• _Problem details_: Set every record down again, exactly and completely.
..............................
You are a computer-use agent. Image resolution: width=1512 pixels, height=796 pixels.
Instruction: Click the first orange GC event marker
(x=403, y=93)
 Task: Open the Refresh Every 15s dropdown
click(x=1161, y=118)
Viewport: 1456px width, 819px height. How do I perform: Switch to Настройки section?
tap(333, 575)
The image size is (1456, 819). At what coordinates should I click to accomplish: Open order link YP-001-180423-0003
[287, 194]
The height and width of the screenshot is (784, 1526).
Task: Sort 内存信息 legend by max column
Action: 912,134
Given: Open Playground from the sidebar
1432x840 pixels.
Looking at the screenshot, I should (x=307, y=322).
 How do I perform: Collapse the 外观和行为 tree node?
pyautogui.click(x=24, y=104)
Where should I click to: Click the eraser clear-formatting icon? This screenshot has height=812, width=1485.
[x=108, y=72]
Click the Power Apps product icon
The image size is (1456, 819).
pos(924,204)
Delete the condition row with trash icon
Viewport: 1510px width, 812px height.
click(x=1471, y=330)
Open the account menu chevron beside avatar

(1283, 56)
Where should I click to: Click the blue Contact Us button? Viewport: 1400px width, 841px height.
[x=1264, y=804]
..............................
• _Exercise response_:
You are a computer-use agent. Image resolution: width=1512 pixels, height=796 pixels.
Instruction: Click the first orange GC event marker
(x=403, y=93)
 Task: Open the Refresh Every 15s dropdown
click(x=1161, y=118)
Viewport: 1456px width, 819px height. How do I perform: Switch to Настройки section?
tap(333, 575)
The image size is (1456, 819). At what coordinates should I click to accomplish: Open order link YP-001-180423-0003
[287, 194]
The height and width of the screenshot is (784, 1526).
Task: Sort 内存信息 legend by max column
Action: 912,134
Given: Open Playground from the sidebar
1432x840 pixels.
Looking at the screenshot, I should (x=307, y=322).
 How do I perform: Collapse the 外观和行为 tree node?
pyautogui.click(x=24, y=104)
Where should I click to: Click the eraser clear-formatting icon? This screenshot has height=812, width=1485.
[x=108, y=72]
Click the Power Apps product icon
The image size is (1456, 819).
pos(924,204)
Delete the condition row with trash icon
Viewport: 1510px width, 812px height.
click(x=1471, y=330)
Open the account menu chevron beside avatar

(1283, 56)
Where should I click to: Click the blue Contact Us button? Viewport: 1400px width, 841px height.
[x=1264, y=804]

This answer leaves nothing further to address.